Akupunktur etkisinin çağdaş açıklaması

Batı bilim adamlarına göre akupunkturun etkisi vücutta yer alan 2 özelliğe bağlıdır.


1. Özellik: Vücudu oluşturan hücreler interstisium isimli hücrearası alanla çevrelenmiştir. Yaşam boyunca hücre (resimdeki No1) - interstisium (resimdeki No2) arası madde ve/veya uyarı trafiği bir enerji akımının varlığını sergilemektedir. Bu enerji akımı rahat olduğu sürece değiş-tokuş kesintisiz gerçekleşmekte ve dengeli sağlam bir ortam sürmektedir. Çoğu durumda hücrelere giriş-çıkış hücre zarının üzerindeki özel kapılardan sağlanmaktadır. Bu kapıların açılmasının elektrik potansiyel değişimi ilkesine tabi olduğu bilinmektedir. Çeşitli nedenlerden dolayı hücre üzerindeki kapıların açılıp kapanması engellenince enerji akımı tıkanmakta ve hücrenin dış dünyayla irtibatı kesilmektedir. Böylece hastalık ortamı yaratılmaktadır.
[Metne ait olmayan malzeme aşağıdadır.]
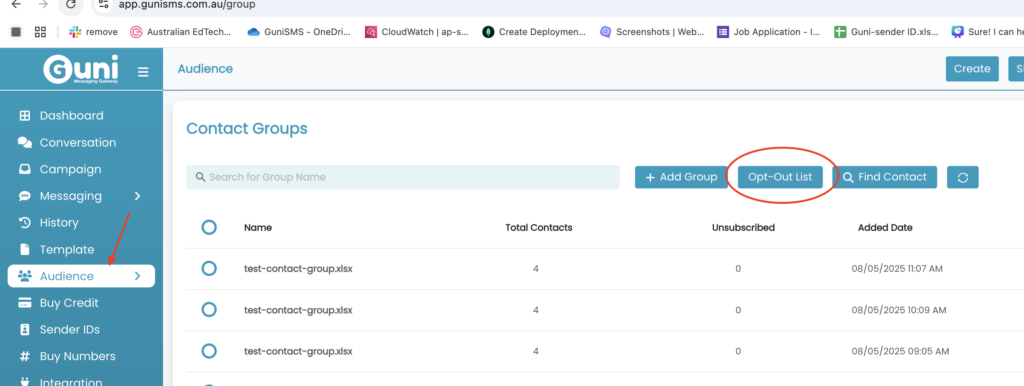Open Template file icon in sidebar

[x=25, y=249]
Serbest enerji akımı = sağlık formülü hem Batı hem Çin tıp teorileri tarafından savunulmaktadır.
2. Özellik: Vücudun her bölgesine ulaşan tek doku bağ dokusudur. Eskiden bu dokunun görevi sadece vücut yapılandırılmasıyla ilgili olduğu düşünülmekteydi.
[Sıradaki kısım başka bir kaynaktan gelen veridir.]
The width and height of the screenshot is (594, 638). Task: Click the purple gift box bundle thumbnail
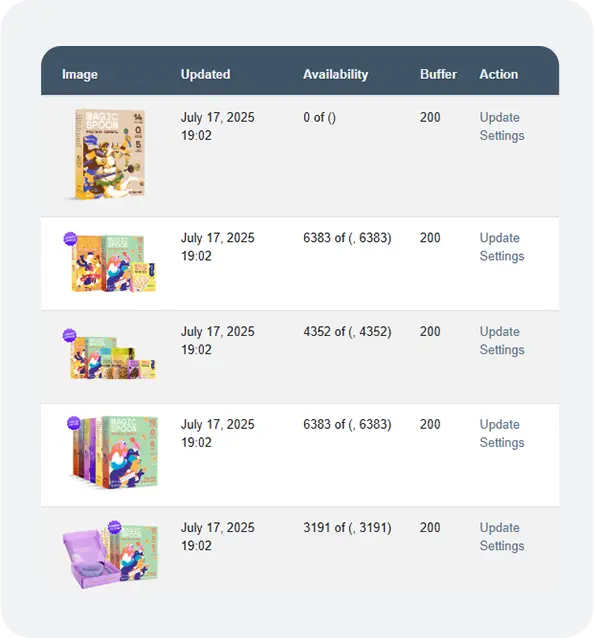[110, 554]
XXI yüzyılın araştırmaları, hem sinir hem kan/lenf damarlarıyla bol olan bağ dokusunun iletken özelliklerine sahip olduğunu saptamıştır. Batı araştırmacılarına göre akupunktur iğnesinin cilt altına yerleştirilmesi sırasında cilt altı bağ dokusunda sıkıştırma sonucu fizikte bilinen piezoelektrik etki oluşmaktadır. Söz konusu elektrik cereyanı bağ dokusu vasıtasıyla hasar gören bölgeye aktarılarak hücreyle interstisium arasındaki elektropotensyael blokajını kaldırarak serbest enerjinin yeniden serbest akımını sağlamaktadır.